Quaternary—What is that??? Ice Age Floods Institute Members may have heard the term Quaternary during Chapter Presentations and Field Trips, or may have learned that the Quaternary Period represents the last 2.588 million years (~2.6 million years) of earth history, or that it is divided into the Pleistocene and Holocene Epochs. The Quaternary began with the Pleistocene (~2.6 million years ago) and the strata and landscape features reflect the major climate changes of the last Ice Age (synonymous with the Pleistocene Epoch). But where did the term Quaternary come from?  The word suggests the number four as in quadrangle, quadrant, quadruplet, etc. For its origins we need to go back a few hundred years to see how the geologic time scale in use today had its origins. The science of geology had a very slow start only beginning to take hold in the late seventeenth and early eighteenth centuries. Both Giovanni Arduino (1714-1795) a mining geologist studying the rock layers in northern Italy around 1759 and Jules Desnoyers working in the Seine Basin in France in 1829 divided their rock sequences into four units; Primary, Secondary, Tertiary and Quaternary. The term Quaternary was applied by Desnoyers to the fourth more recent strata that consists of loose to poorly indurated or cemented strata. The terms Primary and Secondary have been dropped but Tertiary and Quaternary are still used today.
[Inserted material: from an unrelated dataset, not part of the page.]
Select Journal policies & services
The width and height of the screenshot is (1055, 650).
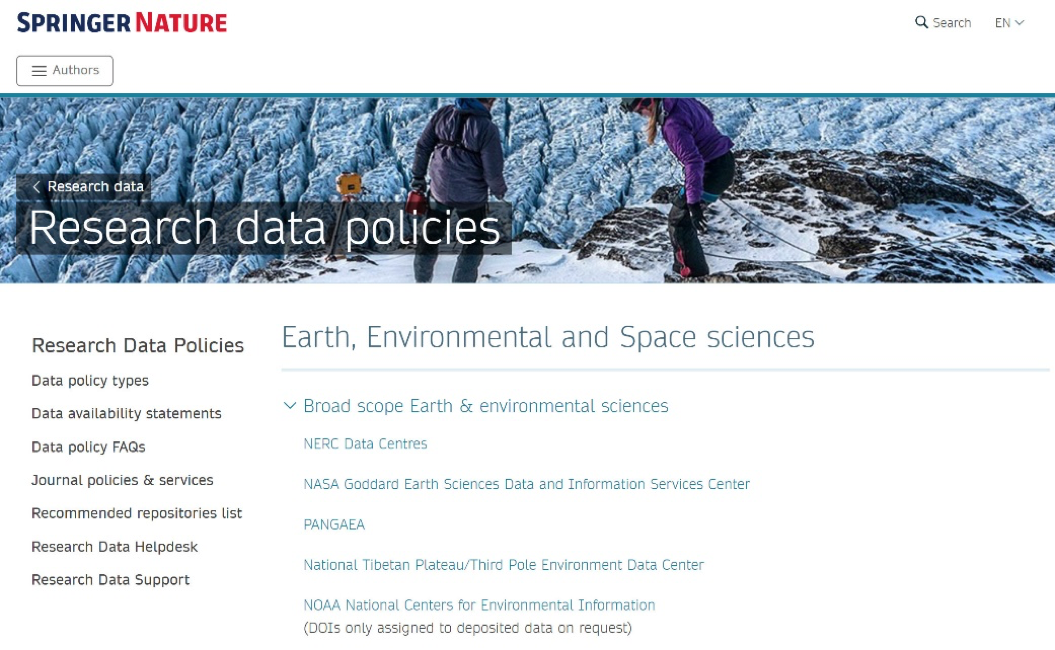click(122, 480)
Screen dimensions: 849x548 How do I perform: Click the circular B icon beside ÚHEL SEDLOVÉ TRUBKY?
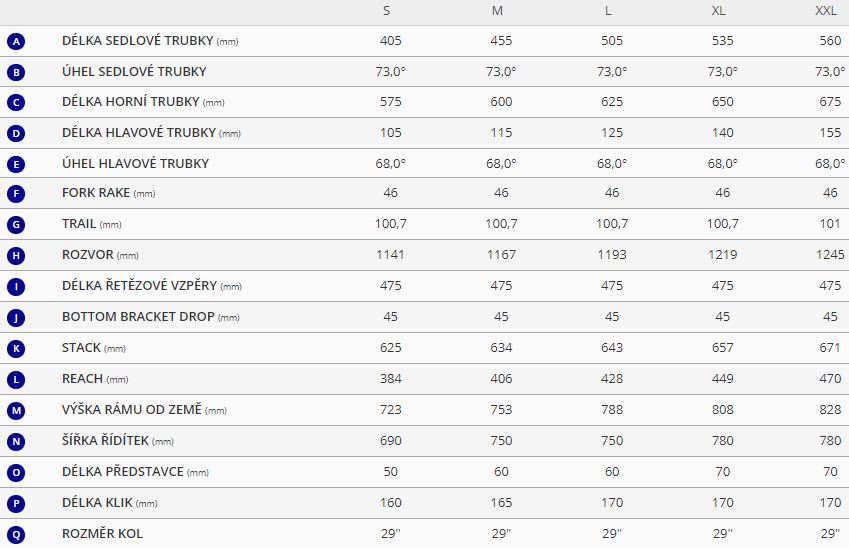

These attempts to develop a regional framework of strata were based on the publication of a paper by NIcholaus Steno in 1669 where he laid out the geologic Principle of Superposition. He argued that lower strata in a tectonically undisturbed section must be older than those on top. He also pointed out that strata tend to be deposited in a horizontal position, the law of Original Horizontality. How old these strata might be was not known, new tools would need to be developed to answer that question. However, that is another story. Gene Kiver June 2020

What Made This?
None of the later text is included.